Первый раз я ехал этой древней дорогой – через Переславль, Ростов, Ярославль – на Вологду. Какая тихая, теперь уже обманчиво притихшая Россия! Представляю, как тут было при царе-кесаре, и зависть к предкам охватывает – жили, никуда не спешили, ничего не боялись, одного барина почитали, а теперь-то их вон, по тыще на каждого трудящегося развелось! И все кланяться велят, и почитать их, а главное – идею, по которой они вознеслись и здравствуют.
Мой папа тоже зимогорил в Енисейске (отбывал там ссылку в 1953—1955 гг.), правда, не без вины, а по причине дурной своей башки. Сейчас у меня доживает свой век. Дети, сотворённые им с маменькой, видеть его не желают, да и мало их осталось. Поумирали, поспились.
Есть о чём поговорить нам, есть! И я непременно Вас навещу, скорее всего в октябре, в первой половине, а пока удалюсь в деревню, отлёживаться после редактуры, далеко ещё не завершённой, то есть мною-то она сделана, но ещё издательство не начинало «работу с автором».
Статью Вашего сына Феликса я читал в «Нашем современнике», и она мне понравилась[135]
, жаль, что не довелось мне с ним встретиться во время работы над «Царь-рыбой», впрочем, и от того уже, что я знал и видел, у меня уже раскалывается башка, а он бы, как учёный, ещё добавил мне «материалу». Ну, крепитесь, держитесь и прочее! В. АстафьевДорогой Вадим!

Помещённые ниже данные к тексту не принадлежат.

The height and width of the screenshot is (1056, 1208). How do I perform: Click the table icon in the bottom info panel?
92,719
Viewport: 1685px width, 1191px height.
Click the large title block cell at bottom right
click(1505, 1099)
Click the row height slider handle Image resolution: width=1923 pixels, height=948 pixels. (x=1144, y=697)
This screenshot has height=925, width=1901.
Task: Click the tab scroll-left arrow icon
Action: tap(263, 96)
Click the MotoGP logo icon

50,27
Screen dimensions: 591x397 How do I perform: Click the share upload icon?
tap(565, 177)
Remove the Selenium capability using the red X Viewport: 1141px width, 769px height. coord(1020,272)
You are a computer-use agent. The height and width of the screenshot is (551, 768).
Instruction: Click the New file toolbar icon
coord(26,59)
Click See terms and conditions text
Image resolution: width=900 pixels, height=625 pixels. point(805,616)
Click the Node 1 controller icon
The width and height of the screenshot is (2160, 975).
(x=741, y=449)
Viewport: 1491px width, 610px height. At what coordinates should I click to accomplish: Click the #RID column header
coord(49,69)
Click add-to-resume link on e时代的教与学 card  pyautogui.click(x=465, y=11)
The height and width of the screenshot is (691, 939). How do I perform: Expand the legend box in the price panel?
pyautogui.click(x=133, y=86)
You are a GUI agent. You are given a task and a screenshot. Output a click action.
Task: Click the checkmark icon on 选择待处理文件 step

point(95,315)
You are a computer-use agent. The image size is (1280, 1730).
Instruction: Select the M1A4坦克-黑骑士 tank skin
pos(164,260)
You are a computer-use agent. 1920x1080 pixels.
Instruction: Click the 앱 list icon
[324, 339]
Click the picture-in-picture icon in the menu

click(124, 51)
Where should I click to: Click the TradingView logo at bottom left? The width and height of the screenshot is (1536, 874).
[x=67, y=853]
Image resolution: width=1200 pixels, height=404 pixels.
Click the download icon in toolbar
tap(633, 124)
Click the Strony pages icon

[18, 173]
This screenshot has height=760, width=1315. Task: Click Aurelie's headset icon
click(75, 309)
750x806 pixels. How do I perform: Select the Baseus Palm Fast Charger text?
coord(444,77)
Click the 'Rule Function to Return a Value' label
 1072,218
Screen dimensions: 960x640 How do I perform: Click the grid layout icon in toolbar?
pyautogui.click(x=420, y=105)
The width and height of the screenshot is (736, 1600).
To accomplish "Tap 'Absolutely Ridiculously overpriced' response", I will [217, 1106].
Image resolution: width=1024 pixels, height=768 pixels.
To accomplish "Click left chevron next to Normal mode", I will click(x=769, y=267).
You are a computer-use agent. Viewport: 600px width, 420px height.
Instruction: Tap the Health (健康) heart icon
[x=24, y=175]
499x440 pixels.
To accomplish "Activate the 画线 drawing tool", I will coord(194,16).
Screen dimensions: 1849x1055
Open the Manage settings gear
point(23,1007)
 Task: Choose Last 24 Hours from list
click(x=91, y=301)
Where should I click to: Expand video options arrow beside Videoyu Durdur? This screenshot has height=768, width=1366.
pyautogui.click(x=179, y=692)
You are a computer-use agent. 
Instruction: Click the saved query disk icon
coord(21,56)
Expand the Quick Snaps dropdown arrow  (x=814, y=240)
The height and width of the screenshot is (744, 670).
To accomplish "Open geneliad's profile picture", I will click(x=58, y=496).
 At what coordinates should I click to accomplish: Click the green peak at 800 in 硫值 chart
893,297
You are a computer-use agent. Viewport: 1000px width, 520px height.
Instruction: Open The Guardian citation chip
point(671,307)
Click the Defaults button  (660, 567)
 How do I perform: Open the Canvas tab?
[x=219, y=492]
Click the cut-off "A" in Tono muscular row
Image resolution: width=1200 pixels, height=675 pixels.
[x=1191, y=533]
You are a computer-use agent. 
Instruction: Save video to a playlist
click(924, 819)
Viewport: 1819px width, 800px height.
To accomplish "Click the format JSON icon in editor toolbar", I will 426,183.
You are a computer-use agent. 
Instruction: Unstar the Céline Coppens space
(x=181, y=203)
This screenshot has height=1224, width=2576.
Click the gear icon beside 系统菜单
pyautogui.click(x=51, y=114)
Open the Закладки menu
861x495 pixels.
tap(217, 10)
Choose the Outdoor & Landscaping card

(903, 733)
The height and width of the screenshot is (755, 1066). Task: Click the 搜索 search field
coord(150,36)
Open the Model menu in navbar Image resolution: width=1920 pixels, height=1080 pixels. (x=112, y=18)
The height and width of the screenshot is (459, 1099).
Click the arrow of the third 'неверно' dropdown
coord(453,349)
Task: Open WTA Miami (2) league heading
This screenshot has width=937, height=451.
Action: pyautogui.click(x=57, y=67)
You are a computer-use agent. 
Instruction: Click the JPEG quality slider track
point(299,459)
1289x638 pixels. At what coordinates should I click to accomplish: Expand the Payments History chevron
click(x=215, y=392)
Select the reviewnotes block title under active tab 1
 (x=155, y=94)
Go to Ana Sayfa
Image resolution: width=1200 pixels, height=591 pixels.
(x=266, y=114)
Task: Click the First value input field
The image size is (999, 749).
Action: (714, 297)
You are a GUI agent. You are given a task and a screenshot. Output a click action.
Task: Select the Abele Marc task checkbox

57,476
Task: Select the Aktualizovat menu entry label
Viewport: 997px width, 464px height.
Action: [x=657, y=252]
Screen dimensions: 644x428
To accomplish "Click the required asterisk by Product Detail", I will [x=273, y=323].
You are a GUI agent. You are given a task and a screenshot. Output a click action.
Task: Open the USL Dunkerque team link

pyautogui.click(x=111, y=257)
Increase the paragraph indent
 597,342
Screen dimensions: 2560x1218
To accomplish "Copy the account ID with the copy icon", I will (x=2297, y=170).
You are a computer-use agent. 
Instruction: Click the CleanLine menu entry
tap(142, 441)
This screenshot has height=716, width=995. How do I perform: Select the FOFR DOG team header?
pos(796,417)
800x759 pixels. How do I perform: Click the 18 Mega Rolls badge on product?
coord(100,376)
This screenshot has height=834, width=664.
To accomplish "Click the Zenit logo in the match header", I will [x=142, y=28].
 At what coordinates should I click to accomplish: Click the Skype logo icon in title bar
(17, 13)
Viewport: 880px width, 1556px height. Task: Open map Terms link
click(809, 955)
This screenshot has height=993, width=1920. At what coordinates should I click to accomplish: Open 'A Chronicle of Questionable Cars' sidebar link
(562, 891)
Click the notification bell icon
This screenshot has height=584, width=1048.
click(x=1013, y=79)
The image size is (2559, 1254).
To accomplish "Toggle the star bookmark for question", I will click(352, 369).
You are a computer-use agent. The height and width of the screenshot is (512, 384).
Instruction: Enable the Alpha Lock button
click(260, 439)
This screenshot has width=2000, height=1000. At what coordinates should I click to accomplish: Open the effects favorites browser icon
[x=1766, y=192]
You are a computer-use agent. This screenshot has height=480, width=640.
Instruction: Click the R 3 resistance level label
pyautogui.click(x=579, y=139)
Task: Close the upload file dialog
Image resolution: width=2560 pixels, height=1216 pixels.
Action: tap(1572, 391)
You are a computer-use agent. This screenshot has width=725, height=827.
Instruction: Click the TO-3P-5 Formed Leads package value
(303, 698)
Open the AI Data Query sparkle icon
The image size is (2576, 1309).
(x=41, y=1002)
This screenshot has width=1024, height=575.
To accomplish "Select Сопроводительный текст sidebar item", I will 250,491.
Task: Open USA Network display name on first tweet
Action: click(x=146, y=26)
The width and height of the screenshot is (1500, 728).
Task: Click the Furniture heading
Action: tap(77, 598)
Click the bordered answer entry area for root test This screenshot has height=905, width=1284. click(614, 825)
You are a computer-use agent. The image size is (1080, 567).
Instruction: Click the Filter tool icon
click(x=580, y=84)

После долгого нервотрёпного сидения в Москве я вернулся наконец-то домой, как всегда хворый, но дела недоделавший. Вот добрался и до деревни – дня два буду вовсе один, даже и не верю этакому счастью! Как-то мои домашние наловчились терзать меня своим присутствием и связанными с этим постоянными волнениями, недоразумениями, подозрениями, и пр., и пр.
Готовил я «Царь-рыбу» в «Роман-газету» в один (!) номер – больше мне не дают. Надо было сокращать 3,5 листа. Я, идиот, начал «идти по тексту», исполосовал всю повесть, измучился, изматерился, а потом догадался просто снять пару глав и только. Но тут на меня с претензиями: «Остро, надо бы то-то…» Я взорвался и сказал, что всю возможную и невозможную цензуру прошёл и с меня хватит. С тем и уехал. Пойдёт, не пойдёт – не знаю. Жаль потраченные нервы – они и без того-то сплошные хлопья.